▶ _WORK TO COMPLETE_:
Every line below that contains "computer" is to be copied.

-- MATERIAL TO PROCESS follows --

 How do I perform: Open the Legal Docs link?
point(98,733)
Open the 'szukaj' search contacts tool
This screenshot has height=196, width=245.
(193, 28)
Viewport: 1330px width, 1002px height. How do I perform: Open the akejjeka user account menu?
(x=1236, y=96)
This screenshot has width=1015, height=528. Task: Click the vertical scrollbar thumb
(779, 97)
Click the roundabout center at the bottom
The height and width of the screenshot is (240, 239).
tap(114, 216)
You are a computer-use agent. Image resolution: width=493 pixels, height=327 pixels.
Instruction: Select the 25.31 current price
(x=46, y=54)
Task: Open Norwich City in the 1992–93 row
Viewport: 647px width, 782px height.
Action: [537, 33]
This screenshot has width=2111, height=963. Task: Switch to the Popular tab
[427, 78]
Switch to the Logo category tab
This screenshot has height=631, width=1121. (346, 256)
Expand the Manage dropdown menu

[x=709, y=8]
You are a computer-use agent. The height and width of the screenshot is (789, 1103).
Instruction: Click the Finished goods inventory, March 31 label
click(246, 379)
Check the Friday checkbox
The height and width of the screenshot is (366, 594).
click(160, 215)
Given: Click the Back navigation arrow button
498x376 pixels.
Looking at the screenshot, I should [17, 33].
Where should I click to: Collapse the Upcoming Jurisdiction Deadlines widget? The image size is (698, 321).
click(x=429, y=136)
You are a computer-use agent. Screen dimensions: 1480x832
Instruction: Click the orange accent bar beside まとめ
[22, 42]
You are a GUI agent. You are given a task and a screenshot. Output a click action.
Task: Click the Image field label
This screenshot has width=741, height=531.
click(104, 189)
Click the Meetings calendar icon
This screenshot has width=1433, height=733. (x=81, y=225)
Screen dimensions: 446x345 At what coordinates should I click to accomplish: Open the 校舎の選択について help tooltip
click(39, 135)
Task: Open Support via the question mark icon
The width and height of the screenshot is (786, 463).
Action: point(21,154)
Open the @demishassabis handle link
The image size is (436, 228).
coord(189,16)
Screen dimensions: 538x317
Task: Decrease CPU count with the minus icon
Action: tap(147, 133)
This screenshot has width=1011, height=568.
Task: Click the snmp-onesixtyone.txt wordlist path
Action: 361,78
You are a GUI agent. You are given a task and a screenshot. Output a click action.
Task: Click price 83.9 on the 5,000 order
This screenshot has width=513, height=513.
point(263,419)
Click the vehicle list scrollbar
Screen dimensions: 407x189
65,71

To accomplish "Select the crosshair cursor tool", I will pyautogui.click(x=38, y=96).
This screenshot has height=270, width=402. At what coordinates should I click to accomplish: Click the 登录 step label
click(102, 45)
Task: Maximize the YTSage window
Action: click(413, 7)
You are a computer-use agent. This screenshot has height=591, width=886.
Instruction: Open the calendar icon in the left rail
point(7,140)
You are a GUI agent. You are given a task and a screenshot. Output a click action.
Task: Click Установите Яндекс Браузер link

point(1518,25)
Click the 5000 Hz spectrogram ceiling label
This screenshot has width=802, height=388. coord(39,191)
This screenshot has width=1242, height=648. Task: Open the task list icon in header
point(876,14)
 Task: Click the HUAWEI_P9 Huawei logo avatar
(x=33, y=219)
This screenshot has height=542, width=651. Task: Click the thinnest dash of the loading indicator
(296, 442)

-- MATERIAL TO PROCESS concluded --

▶ _TASK RESPONSE_:
You are a computer-use agent. Image resolution: width=493 pixels, height=327 pixels.
You are a computer-use agent. The height and width of the screenshot is (789, 1103).
You are a computer-use agent. Screen dimensions: 1480x832
You are a computer-use agent. This screenshot has height=591, width=886.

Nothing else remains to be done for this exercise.